Rademacher Complexity for Adversarially Robust Generalization

TL;DR

This paper analyzes the adversarially robust generalization of machine learning models using Rademacher complexity, providing tight bounds for linear classifiers and insights into neural networks, highlighting the importance of norm constraints.

Contribution

It offers the first tight bounds on adversarial Rademacher complexity for linear classifiers and extends the analysis to neural networks, emphasizing the role of norm constraints in robustness.

Findings

Adversarial Rademacher complexity is always at least as large as the natural complexity.

Dimension dependence in complexity is unavoidable unless weight vectors have bounded  norm.

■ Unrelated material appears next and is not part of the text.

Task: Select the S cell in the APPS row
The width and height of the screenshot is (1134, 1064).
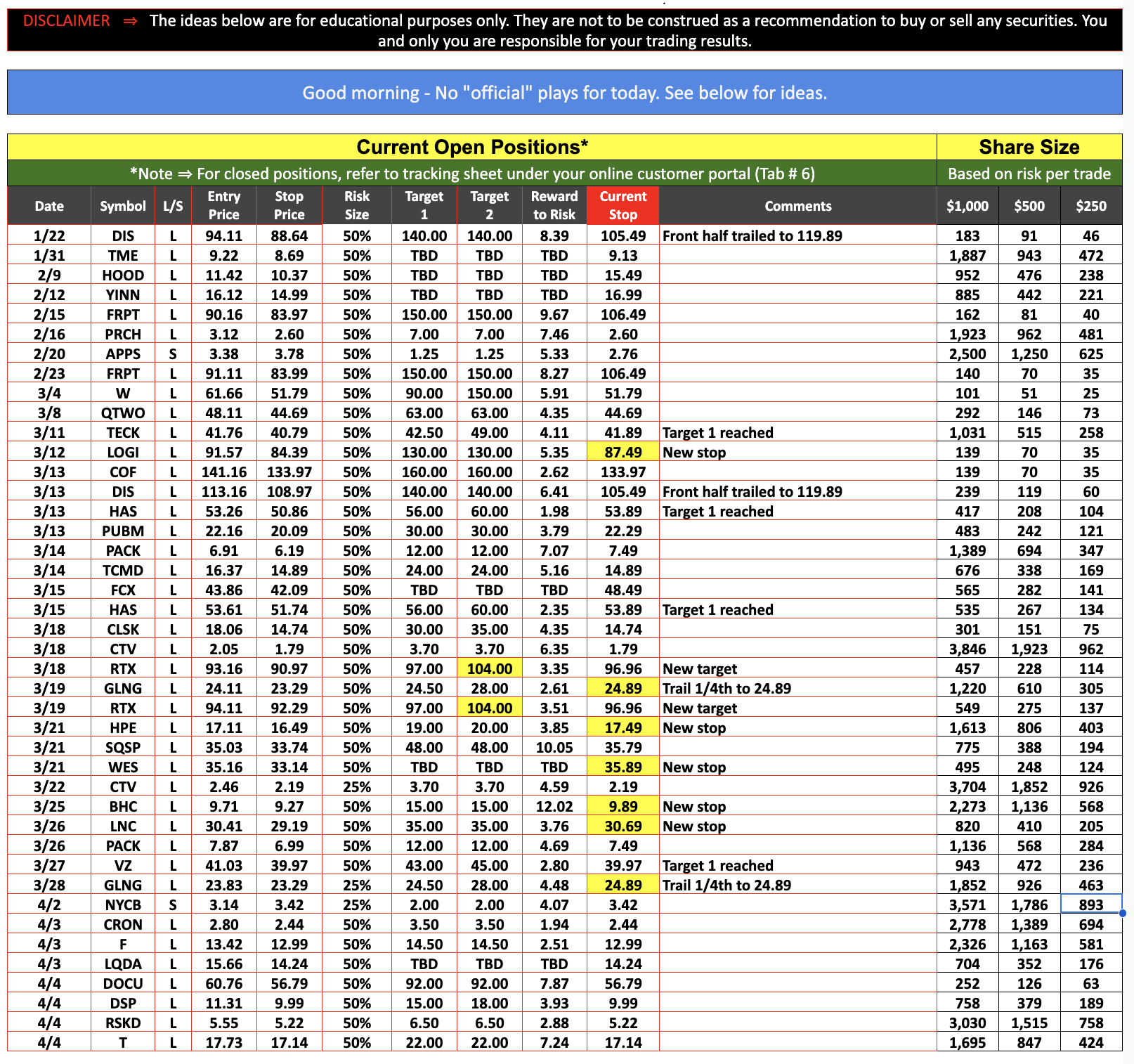Action: point(173,354)
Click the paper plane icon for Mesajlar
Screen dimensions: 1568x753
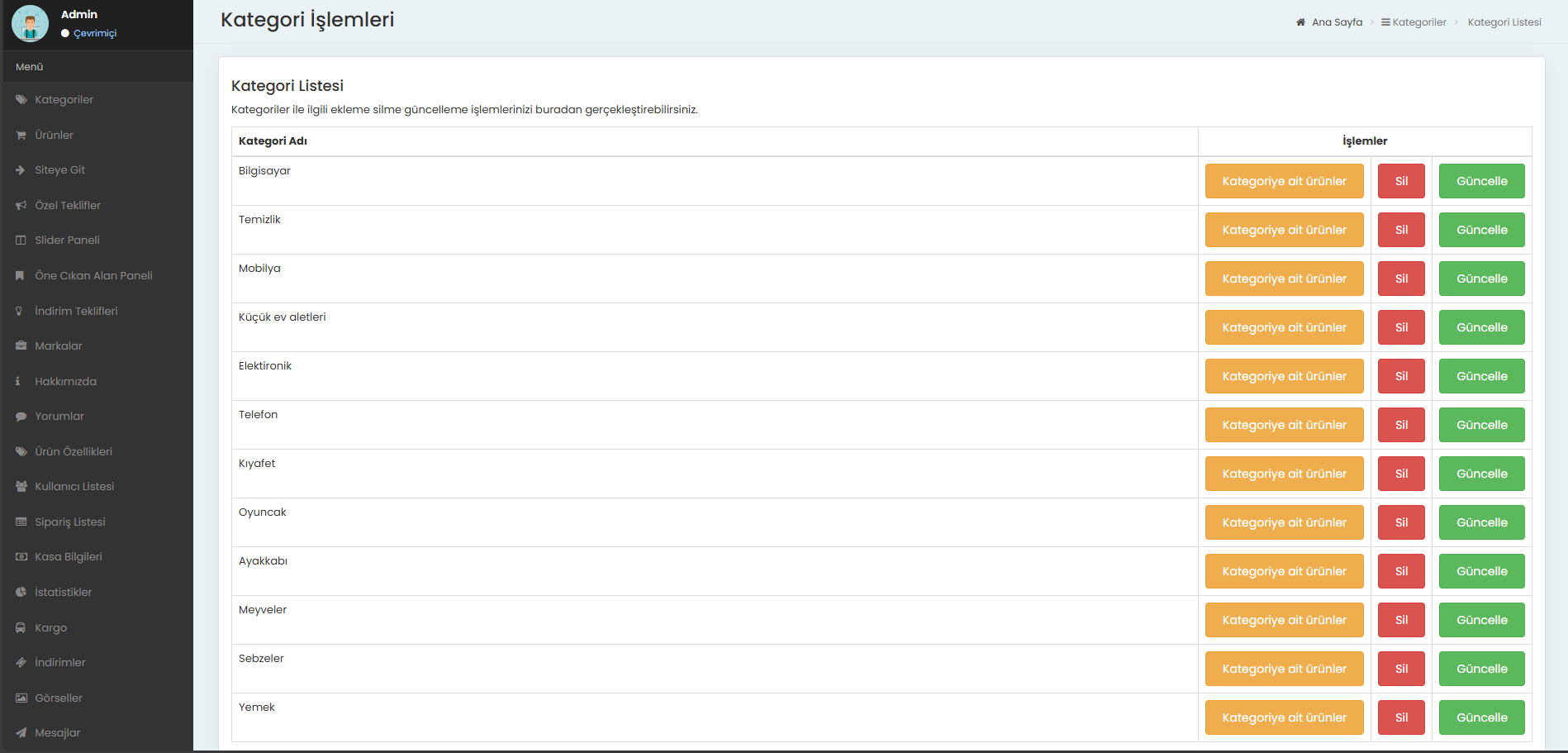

Norm constraints can potentially improve adversarial generalization.

Abstract

Many machine learning models are vulnerable to adversarial attacks; for example, adding adversarial perturbations that are imperceptible to humans can often make machine learning models produce wrong predictions with high confidence. Moreover, although we may obtain robust models on the training dataset via adversarial training, in some problems the learned models cannot generalize well to the test data. In this paper, we focus on $\ell_\infty$ attacks, and study the adversarially robust generalization problem through the lens of Rademacher complexity. For binary linear classifiers, we prove tight bounds for the adversarial Rademacher complexity, and show that the adversarial Rademacher complexity is never smaller than its natural counterpart, and it has an unavoidable dimension dependence, unless the weight vector has bounded $\ell_1$ norm. The results also extend to multi-class linear classifiers. For (nonlinear) neural networks, we show that the dimension dependence in the adversarial Rademacher complexity also exists. We further consider a surrogate adversarial loss for one-hidden layer ReLU network and prove margin bounds for this setting. Our results indicate that having $\ell_1$ norm constraints on the weight matrices might be a potential way to improve generalization in the adversarial setting. We demonstrate experimental results that validate our theoretical findings.